*Brief:* All the entries need to be quoted exactly, apart from the pictures, which you should drop.

*Provided information:*
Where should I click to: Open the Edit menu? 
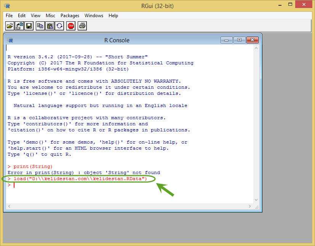pyautogui.click(x=21, y=16)
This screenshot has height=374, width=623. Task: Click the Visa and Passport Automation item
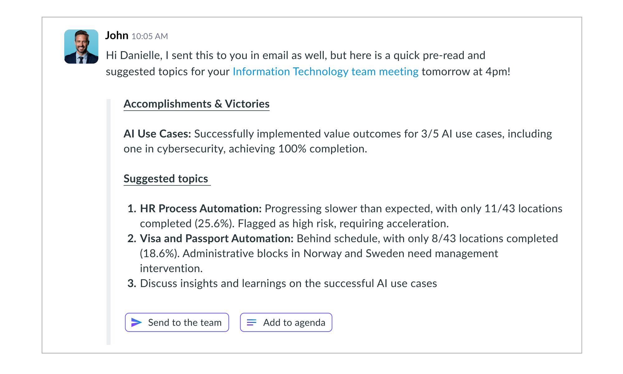[343, 253]
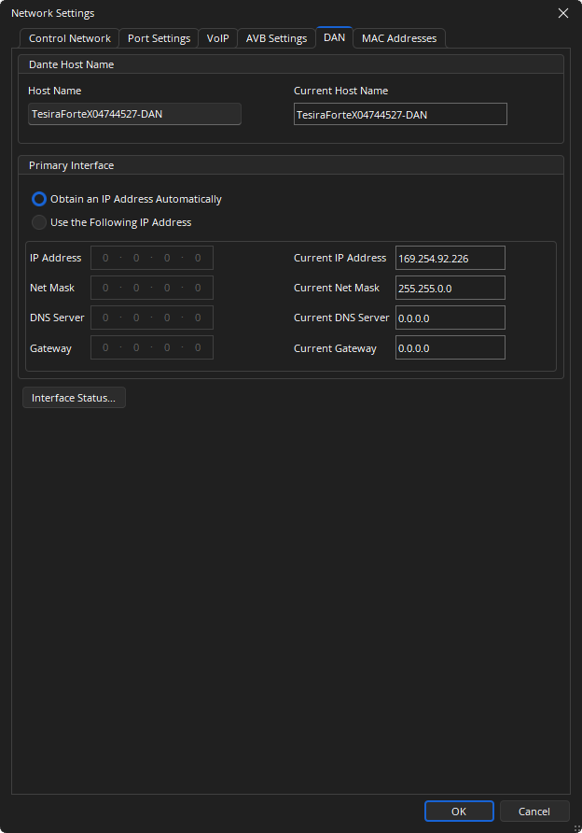Confirm settings with the OK button

tap(458, 812)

*Response:*
Where should I click to: Open the Edit menu? 
pyautogui.click(x=21, y=16)
This screenshot has height=374, width=623. Task: Click the Visa and Passport Automation item
[343, 253]
Confirm settings with the OK button

tap(458, 812)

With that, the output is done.